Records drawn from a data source
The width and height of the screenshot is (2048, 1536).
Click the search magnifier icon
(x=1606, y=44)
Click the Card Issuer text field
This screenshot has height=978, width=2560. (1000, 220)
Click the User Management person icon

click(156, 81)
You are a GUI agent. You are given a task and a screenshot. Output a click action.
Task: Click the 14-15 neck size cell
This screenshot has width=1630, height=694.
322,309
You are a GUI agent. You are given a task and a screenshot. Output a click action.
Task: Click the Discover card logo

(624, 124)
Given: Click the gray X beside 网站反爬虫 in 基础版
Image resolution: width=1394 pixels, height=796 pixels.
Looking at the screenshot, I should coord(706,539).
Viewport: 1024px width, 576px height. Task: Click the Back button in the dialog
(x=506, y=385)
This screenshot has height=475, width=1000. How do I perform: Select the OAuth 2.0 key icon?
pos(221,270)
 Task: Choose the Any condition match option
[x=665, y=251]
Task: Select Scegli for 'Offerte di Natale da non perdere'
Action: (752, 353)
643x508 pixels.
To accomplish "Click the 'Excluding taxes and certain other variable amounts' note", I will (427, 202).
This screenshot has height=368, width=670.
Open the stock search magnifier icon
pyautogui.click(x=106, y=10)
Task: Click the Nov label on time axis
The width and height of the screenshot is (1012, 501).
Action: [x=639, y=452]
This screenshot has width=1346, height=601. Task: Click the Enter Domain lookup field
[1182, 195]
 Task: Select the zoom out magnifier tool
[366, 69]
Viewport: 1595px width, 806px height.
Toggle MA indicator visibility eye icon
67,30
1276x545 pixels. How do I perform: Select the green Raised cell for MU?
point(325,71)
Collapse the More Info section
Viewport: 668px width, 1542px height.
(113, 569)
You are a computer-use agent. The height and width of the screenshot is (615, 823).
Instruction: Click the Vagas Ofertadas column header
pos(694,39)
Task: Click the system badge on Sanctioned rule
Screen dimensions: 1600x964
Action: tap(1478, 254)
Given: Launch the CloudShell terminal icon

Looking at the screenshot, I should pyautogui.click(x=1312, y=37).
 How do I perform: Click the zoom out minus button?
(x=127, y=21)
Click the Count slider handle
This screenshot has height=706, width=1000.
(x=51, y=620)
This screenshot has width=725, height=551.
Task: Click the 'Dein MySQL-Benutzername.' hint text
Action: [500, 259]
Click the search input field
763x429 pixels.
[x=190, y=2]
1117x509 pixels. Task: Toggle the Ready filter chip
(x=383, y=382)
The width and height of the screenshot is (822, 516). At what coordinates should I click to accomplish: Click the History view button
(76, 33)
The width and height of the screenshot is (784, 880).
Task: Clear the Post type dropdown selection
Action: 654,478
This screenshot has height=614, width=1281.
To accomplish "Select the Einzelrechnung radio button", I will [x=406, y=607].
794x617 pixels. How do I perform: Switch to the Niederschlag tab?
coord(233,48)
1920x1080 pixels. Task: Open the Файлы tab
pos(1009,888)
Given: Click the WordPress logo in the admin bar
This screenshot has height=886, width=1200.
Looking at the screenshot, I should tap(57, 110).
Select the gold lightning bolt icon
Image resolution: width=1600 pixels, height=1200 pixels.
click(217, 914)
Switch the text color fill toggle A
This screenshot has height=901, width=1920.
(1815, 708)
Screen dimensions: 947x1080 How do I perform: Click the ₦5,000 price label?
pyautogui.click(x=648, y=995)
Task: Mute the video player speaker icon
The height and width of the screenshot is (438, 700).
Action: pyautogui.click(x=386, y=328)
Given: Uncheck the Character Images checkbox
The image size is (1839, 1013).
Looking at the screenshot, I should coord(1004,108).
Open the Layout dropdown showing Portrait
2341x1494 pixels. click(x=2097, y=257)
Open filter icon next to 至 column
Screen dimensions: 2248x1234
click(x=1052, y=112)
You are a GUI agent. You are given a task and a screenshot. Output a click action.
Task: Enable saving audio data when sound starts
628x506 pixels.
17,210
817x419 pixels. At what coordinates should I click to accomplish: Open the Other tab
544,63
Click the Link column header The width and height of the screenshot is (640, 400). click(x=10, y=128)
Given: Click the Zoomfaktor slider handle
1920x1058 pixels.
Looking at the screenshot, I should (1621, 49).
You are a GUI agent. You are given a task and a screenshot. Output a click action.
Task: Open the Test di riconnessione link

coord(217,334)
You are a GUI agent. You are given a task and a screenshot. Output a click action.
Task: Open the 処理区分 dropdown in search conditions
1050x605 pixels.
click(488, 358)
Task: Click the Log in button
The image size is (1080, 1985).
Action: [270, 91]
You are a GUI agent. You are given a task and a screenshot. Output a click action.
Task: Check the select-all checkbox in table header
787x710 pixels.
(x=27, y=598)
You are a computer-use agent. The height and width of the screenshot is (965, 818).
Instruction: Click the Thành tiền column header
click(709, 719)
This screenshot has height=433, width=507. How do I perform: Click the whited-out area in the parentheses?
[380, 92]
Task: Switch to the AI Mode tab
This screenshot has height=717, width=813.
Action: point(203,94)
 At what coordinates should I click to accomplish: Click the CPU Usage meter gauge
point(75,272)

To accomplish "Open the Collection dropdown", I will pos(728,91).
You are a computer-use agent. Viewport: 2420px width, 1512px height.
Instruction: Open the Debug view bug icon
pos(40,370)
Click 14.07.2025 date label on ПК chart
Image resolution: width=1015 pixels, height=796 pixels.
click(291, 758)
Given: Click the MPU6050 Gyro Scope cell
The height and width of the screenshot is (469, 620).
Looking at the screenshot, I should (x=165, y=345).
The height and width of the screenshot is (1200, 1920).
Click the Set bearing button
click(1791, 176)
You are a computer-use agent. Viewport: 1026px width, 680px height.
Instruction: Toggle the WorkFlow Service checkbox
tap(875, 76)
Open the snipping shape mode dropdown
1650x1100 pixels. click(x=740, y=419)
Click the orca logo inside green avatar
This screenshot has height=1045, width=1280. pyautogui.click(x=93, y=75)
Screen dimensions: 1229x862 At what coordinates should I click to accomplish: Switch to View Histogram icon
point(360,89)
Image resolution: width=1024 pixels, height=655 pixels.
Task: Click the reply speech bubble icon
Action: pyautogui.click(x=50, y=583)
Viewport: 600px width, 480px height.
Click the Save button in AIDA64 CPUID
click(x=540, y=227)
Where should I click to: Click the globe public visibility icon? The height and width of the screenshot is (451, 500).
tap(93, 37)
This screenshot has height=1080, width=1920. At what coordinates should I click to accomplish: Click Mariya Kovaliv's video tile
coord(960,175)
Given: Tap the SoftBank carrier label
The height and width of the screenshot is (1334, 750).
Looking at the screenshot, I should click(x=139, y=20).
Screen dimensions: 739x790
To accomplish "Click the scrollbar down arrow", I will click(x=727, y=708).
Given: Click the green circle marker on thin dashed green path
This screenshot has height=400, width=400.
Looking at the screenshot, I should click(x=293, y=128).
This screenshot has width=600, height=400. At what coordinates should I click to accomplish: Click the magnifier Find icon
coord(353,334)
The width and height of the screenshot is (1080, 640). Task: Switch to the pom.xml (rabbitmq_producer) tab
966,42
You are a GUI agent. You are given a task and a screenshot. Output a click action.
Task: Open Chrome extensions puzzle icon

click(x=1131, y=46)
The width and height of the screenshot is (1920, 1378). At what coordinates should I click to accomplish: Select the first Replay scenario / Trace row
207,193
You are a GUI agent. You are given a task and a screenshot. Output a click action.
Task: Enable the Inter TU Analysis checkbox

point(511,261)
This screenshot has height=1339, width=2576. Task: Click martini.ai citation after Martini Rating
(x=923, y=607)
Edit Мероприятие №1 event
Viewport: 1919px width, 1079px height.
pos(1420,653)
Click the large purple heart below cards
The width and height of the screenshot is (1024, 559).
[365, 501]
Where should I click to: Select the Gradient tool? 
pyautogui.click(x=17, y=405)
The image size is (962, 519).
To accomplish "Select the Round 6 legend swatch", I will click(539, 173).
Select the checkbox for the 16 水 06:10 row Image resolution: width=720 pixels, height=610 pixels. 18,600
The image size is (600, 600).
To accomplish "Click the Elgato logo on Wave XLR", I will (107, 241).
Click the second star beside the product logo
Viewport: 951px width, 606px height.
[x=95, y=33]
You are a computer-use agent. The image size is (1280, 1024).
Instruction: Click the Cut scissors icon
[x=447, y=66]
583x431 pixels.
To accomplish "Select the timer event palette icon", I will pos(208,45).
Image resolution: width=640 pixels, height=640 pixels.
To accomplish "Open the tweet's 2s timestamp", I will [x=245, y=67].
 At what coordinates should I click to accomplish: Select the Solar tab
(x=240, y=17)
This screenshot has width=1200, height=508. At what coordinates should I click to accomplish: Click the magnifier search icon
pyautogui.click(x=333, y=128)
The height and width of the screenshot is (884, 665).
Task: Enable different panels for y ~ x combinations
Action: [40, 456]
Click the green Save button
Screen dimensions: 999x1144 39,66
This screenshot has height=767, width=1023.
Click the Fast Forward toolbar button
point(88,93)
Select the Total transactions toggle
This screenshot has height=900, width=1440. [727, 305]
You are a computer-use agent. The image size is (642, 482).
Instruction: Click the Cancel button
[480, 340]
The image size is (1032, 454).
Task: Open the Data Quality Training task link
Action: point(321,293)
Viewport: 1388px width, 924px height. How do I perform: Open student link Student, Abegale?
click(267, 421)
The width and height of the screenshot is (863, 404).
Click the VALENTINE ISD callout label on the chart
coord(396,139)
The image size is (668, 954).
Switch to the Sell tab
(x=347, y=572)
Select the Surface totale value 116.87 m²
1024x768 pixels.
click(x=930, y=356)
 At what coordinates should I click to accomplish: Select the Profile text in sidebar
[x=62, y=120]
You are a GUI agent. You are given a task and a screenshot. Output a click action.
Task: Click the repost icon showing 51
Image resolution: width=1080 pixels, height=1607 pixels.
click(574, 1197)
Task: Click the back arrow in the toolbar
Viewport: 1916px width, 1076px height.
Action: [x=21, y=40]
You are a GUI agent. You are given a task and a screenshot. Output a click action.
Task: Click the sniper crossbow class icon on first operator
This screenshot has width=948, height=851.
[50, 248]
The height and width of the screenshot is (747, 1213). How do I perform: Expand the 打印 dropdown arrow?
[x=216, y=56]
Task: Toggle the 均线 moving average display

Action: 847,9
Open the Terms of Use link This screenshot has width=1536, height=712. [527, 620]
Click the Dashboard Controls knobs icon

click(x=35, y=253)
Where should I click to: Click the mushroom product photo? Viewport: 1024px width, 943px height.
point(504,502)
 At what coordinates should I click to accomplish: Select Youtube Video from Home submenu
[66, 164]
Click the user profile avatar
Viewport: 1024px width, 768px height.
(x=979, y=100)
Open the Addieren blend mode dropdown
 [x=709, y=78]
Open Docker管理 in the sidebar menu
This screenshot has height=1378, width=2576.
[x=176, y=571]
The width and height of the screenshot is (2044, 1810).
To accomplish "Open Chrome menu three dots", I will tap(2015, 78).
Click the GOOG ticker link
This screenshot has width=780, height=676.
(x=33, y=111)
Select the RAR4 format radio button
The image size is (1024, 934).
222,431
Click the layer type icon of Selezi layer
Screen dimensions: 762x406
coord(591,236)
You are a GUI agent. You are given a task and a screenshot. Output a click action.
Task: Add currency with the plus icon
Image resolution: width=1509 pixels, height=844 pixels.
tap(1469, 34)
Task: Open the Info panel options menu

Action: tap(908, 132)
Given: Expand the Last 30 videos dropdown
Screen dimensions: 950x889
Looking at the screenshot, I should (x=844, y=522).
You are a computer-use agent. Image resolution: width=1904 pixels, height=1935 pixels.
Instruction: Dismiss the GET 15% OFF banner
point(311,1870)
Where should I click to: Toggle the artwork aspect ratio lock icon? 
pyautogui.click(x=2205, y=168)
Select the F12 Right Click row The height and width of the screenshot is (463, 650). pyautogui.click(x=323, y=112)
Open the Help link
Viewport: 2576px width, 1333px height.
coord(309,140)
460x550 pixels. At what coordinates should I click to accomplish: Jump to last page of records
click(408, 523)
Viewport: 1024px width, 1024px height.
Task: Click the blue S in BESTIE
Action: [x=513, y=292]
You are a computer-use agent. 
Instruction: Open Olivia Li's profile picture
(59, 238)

### Your objective
Give the listing from the line containing "Open the Terms" through the line containing "point(504,502)" as a two-column CSV with headers input and output, one row per input-output pair. Put each value in a single quoted field and replace its line breaks with spaces.

### Answer below
input,output
"Open the Terms of Use link This screenshot has width=1536, height=712.","[527, 620]"
"Click the Dashboard Controls knobs icon","click(x=35, y=253)"
"Where should I click to: Click the mushroom product photo? Viewport: 1024px width, 943px height.","point(504,502)"